For years, the left has insisted that student loans are a crisis, that student loan debt is too high, that students are saddled with too much debt and too few prospects, and that students don’t leave college with skills employers are seeking. Even if the left is right and we do have a student loan problem, as we alluded to in a previous column, testing can exculpate young people from a lifetime of debt by substituting a costly diploma with a quick, inexpensive test score that does a better job of measuring important skills, like critical thinking. Now it seems like this idea is gaining traction, from the Washington Post Online tests are the latest gateway to landing a new job
Actuaries and the military rely on placement tests instead of GPAs. In the years to come, we predict IQ-style tests will play a bigger role in getting a job than credentials such as diplomas and GPAs, and no amount of feet dragging or cries of disparate impact from the left will reverse this trend. Employers are realizing degrees are of questionable value in contrast to IQ-style tests that more accurately predict employee performance, such as the SAT, Wonderlick or custom apps. In today’s hyper-competitive economic environment of manufactured scarcity, employers have the decided upper-hand over the employee.

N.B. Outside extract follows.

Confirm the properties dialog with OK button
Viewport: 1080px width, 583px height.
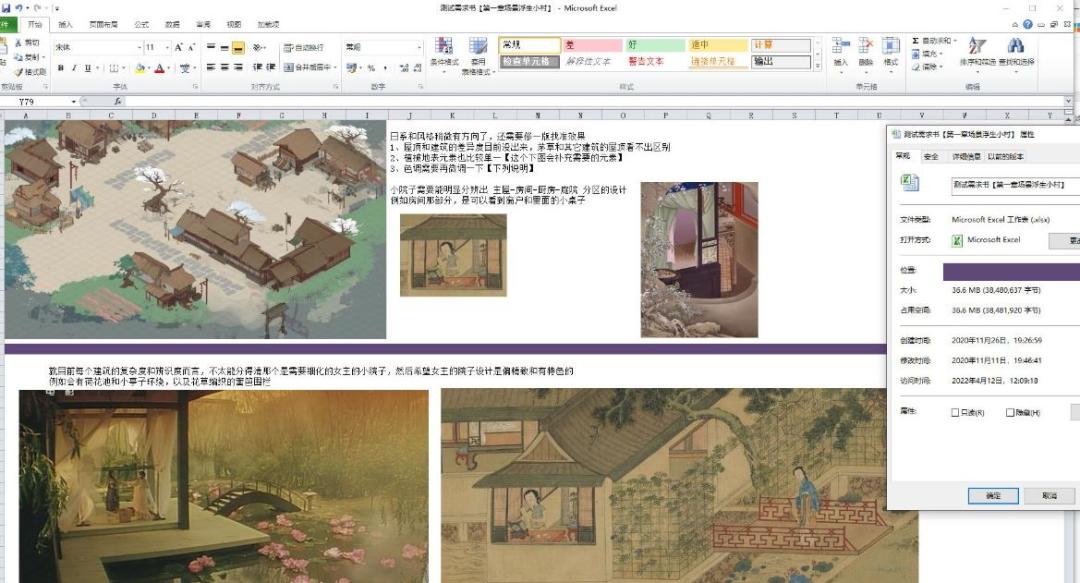point(993,495)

As we wrote yesterday, there’s a major over supply of labor, allowing employers to be exceptionally fickle. Employees are expensive, especially those that are unqualified. According to economist Steven D. Levitt, a bad employee can cost the company over $25,000.
But what about teaching for the test? If people can game the tests, wouldn’t they become less effective? A well-constructed IQ test cannot be gamed. For example, if the test includes deciphering patterns, puzzles, reading comprehension or vocabulary, there’s a nearly infinite number of possible questions, rendering studying nearly useless.